All this browsing and sharing and communicating can take its toll. Minnis acknowledged thatthe cyber security mindset can be unintentionally draining.

“Sometimes reality feels overwhelming and we numb our minds by scrolling and scrolling but ultimately, for many,  all that does is create anxiety,” Minnis said. “I am not even sure we realize that we are escaping reality—we are so used to plugging in that we see it as the norm, but we are missing out on the world around us,” she added.

Junior Morgan Hamadi argued that while technology and social media has its addictive properties, it has also produced more social interaction between people as a whole.

“(Social media and technology makes) us more sociable, maybe not face-to-face like the media wants. It gives us the decision of who we want to talk to because you don’t have to just talk to the people around you, and you’re not stuck where you are,” Hamadi said. “I think most people see what they want to see; they don’t ask you about it or what you’re doing. Lots of people think we’re addicted to our phones,” she added.

Most adults would agree that millennials and Gen Z use social media to display their online personalities, not to communicate in a healthy way with family and friends.

“I see that the younger millennials (and Gen Z) are very travel-oriented and very ‘me’-oriented, so they want everyone to see them. They were the selfie generation, always wanting the best picture of themself online. Pictures were never for them, but for everyone else,” marketing teacher Kelly Fowler said.

Fowler noted that this stereotype can be supported by statistics and algorithms used across various social media sites and apps as a marketing tool.

“There is so much data out there on social media platforms that it can’t be generalized, it’s behavior based. For example, Facebook has a whole background of data that nobody ever sees,” Fowler said. “They even calculate how long you stop on something and read it, or look at it or if you click on it. The algorithm feeds it into a file for your behavior and use that to generate ads that would best connect to you,” she added.

There’s no denying that there’s a gap in many areas between generations: social norms, technology use and communication styles just to name a few. Minnis explained that humans naturally develop a conventional idea for different age groups, and that they should not always be viewed negatively.

“I think labeling is just how our brains make sense of the world around us. Stereotypes are not necessarily bad, by definition it is just a widely held but oversimplified idea of a person or thing.
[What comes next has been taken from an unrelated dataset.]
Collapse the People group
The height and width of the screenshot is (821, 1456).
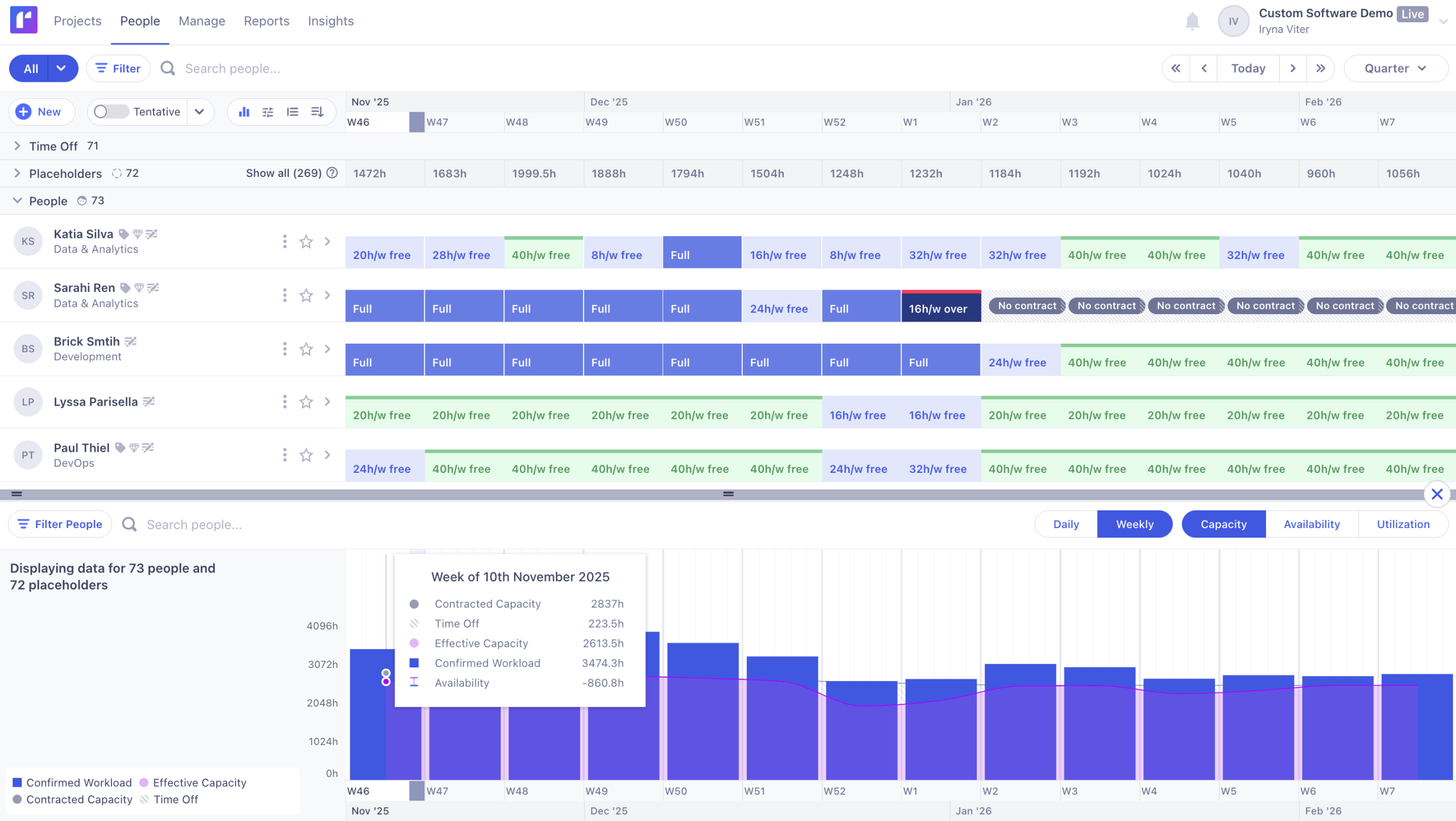(x=17, y=201)
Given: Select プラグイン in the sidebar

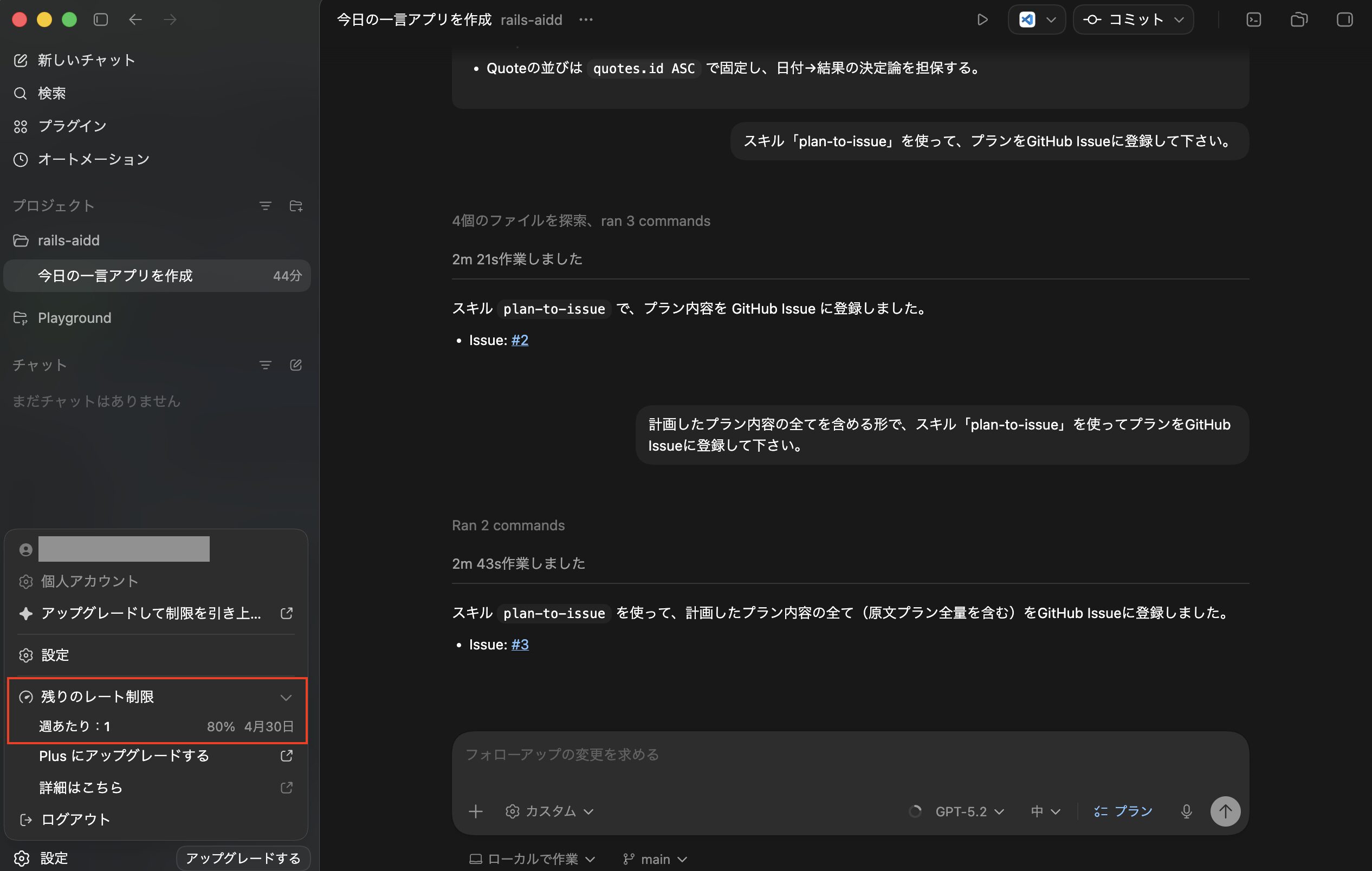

It only becomes a negative when we use them as an excuse to not get to know people or judge them based on a stereotype,” Minnis said.

While students can become aggravated because of negative stereotypes created by society and politics, Minnis would like to see them recognize their dependency on technology and the internet.

“Many of our students can see where the labels come from and then can separate what is true for them and what is not. I do think many get frustrated by the idea that they are addicted to their devices, but if they were to be completely honest, they would acknowledge that they have an addiction,” Minnis said.

Differences in opinion aside, society as a whole can agree that social media and technology have influenced each generation differently.